Face à cette escalade de la violence, nos démocraties doivent se garder d’un triple piège. Le premier est de continuer à tomber dans le chantage de nombreux régimes autoritaires : « Si vous ne nous soutenez pas, vous aurez les fondamentalistes ! » Le second est celui de l’amalgame : l’islam ne se résume pas au fondamentalisme. Le troisième consisterait à ne pas confronter la réalité. Les événements récents ne peuvent que conforter les 68 % de Français et 75 % d’Allemands qui considèrent que les musulmans « ne sont pas bien intégrés » dans leur société.
Pour résister au piège du chantage, il convient de bien distinguer les régimes des peuples. La violence qui gagne aujourd’hui du terrain en Tunisie, sinon en Algérie, a des raisons plus politiques, économiques et sociales que religieuses. Elle est le produit de la révolte d’une partie significative de la jeunesse face à l’autoritarisme et à la corruption, face au chômage et plus simplement encore face à l’absence d’espoir. De la même manière en Egypte ou au Pakistan, la sclérose absolue du régime, dans le premier cas, les divisions profondes de la société dans le second, font le lit des extrémismes, enfermant les peuples dans une spirale d’humiliation et de désespoir. Se contenter de renflouer ces régimes ne peut conduire à terme qu’aux catastrophes que l’on souhaite précisément prévenir.
Il faut aussi éviter de tomber dans le piège de l’amalgame, exploité en Europe par toutes les formes de populisme. Il est trop facile de se concentrer sur les « ombres » de l’islam et d’en négliger totalement les « lumières ». Au sein des pays émergents, deux pays méritent sans doute de rejoindre le club des « grands », la Turquie et l’Indonésie. Ils sont tous les deux de manière très différente des anti-Egypte ou des anti-Pakistan, dans la mesure où ils sont démocratiques et ouverts sur la modernité. L’Indonésie, le premier pays musulman au monde sur le plan de la démographie, a ceci de remarquable que ce sont les autorités musulmanes elles-mêmes qui encouragent le respect des autres religions et font la promotion d’un enseignement fondé sur la tolérance.

▶ **Données affichées**:

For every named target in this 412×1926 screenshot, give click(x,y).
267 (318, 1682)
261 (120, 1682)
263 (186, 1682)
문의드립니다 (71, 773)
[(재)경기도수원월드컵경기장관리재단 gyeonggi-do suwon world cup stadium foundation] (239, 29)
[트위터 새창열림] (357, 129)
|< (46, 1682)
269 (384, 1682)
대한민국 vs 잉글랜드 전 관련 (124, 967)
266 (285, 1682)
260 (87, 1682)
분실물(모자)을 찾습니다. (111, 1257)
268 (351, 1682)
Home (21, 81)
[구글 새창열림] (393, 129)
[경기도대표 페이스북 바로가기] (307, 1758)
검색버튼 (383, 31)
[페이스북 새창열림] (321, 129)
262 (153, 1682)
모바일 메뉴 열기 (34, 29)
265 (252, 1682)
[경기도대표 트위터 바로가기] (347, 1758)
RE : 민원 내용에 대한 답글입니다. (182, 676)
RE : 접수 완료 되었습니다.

▶ **Actions à mener**:
• a. D'après le texte sur les trois pièges guettant les démocraties, quel pays est le premier pays musulman au monde sur le plan démographique ?
• b. Poursuivez le texte sur les trois pièges guettant les démocraties face à la violence, en reprenant après sa dernière phrase.

▶ **Réponses par consigne**:
• a. L'Indonésie.

• b.
Ne devrait-on pas déjà substituer au concept de BRIC (Brésil, Russie, Inde, Chine) celui de Briti (Brésil, Russie, Inde, Turquie, Indonésie) ? La Chine est seule dans sa catégorie de superpuissance « réémergente » et les deux « petits nouveaux » la Turquie et l’Indonésie sont des pays islamiques qui méritent par leurs performances économiques, mais aussi politiques de rejoindre le club des émergents qui gagnent. Ne sont-ils pas le parfait contre-exemple à opposer à tous ceux qui sont trop heureux d’assimiler fondamentalisme et islam ?
Mais au niveau des perceptions au moins, la réalité est plus complexe et plus troublante et il serait dangereux de se voiler la face. L’image que les fondamentalistes donnent de l’islam contribue inévitablement à renforcer les préjugés qui existent à l’encontre des musulmans dans le monde et à renforcer « l’ère du soupçon ». Ce ne sont pas tant les discours « d’illuminés » en faveur d’un nouveau califat aux marges de l’Europe qui sont dangereux. C’est beaucoup plus la discrétion sinon le silence des représentants de l’islam modéré et officiel après chaque attaque des fondamentalistes qui est préoccupant. Mélange de peur et de fatalisme d’un côté, limites de l’intégration de l’autre. Comment se dissocier pleinement de ceux qui s’expriment en votre nom de la pire manière quand on est soi-même en pleine crise identitaire, pour des raisons politiques, sociales, économiques, culturelles, sinon religieuses ? L’Indonésie est loin. Elle devrait être « proche » Elle est la preuve qu’islam et violence ne vont pas nécessairement de pair, qu’islam et modernité ne sont pas incompatibles. Il est certain que progrès politique et économique contribuent à créer un climat plus favorable que ne le font autoritarisme et chômage.